Author: Beth Staples

Tatiana Reinoza Thumbnail
Tatiana Reinoza

For generations, North Americans have seen media images of poverty, disease, civil war, and crime in Central America, including photographs and videos of Central Americans fleeing violence and of children, some just 2 or 3 years old, kept in cages at immigration detention camps.

Even when well-intentioned, the images can feed into negative stereotypes, said Tatiana Reinoza, an assistant professor in the Department of Art, Art History, and Design.

“I want to see other kinds of representation,” said Reinoza, who also is a faculty affiliate with the Institute for Latino Studies. “Everyone has family stories — everyone can relate to stories that our grandparents tell us. Every family has successes and tragedies.”

Reinoza has won a competitive Getty Scholar Grant that will support her effort to more fully represent the seven-country region, its people, and their stories with her book project, tentatively titled “Retorno: Art and Kinship in the making of a Central American Diaspora.”

Artists of Central American descent often travel from the United States back to their relatives’ homeland to capture family narratives. These stories, she said, have the power to counter the dominant portrayals of victimhood and violence in Central America, and to evoke empathy.

“Everyone has family stories — everyone can relate to stories that our grandparents tell us. Every family has successes and tragedies.”

Reinoza plans to reconstruct the artists’ family networks and explore the love, shame, curiosity, and resilience that compel them to return to find a piece of themselves in their homeland. 

In September, she’ll begin a nine-month residency with nine other Getty Scholars at the Getty Center in Los Angeles, where there’s a sizable Central American population. Getty’s 2022 research theme is Art and Migration.  

“The theme of migration has remained an inherent subject of art ever since some modern humans began to move across the planet, bringing their objects and technologies with them,” the Getty Center writes on its website. “In light of the many recent migration crises throughout the world, artists and scholars have responded to the critical movement of people and artifacts in myriad ways.”
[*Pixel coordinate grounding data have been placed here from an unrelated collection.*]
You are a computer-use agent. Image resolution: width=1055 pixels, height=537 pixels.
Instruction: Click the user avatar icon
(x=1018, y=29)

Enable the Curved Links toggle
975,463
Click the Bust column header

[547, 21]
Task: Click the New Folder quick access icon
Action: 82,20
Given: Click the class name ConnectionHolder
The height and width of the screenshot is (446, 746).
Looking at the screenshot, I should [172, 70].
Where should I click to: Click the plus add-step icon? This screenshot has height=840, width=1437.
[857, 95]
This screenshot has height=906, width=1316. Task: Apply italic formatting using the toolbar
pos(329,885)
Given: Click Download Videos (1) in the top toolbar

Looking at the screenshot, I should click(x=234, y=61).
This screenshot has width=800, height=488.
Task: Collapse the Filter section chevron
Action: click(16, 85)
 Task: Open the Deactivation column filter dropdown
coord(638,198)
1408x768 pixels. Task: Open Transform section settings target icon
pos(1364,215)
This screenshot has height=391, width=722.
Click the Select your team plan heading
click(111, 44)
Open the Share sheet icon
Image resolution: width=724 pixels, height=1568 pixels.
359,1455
Reinoza, who was born in El Salvador and moved to the U.S. as a young child, said migration in the Americas is more circular than many people think. 

“It’s very personal. I’ve gone back and forth my whole life,” she said. “I’ve gotten to see wonderful parts — including religious traditions and Indigenous art — of Central America that don’t get talked about.”

Scholars will explore a number of questions, including those about “memory, destruction of cultural heritage, provenance and repatriation, as well as what happens when mobility is brought to a halt.” 

Reinoza’s interest in her book topic began in 2014 during a surge of unaccompanied children along the southern border of the United States. That year, authorities apprehended more than 68,000 youth who crossed the U.S.-Mexico border by themselves. Once in custody, the children were placed in detention centers, a remarkable shift in policy, given the region’s former involvement in the Sanctuary Movement.

In her grant proposal, she wrote that despite being the third-largest Latinx group in the U.S., Central Americans are the most invisible with regard to academic discourse.

Elevating awareness of how kinship informs artistic production, she said, can help heal the image of a ravaged Central America by giving people “other ways of thinking that are about resilience not violence.”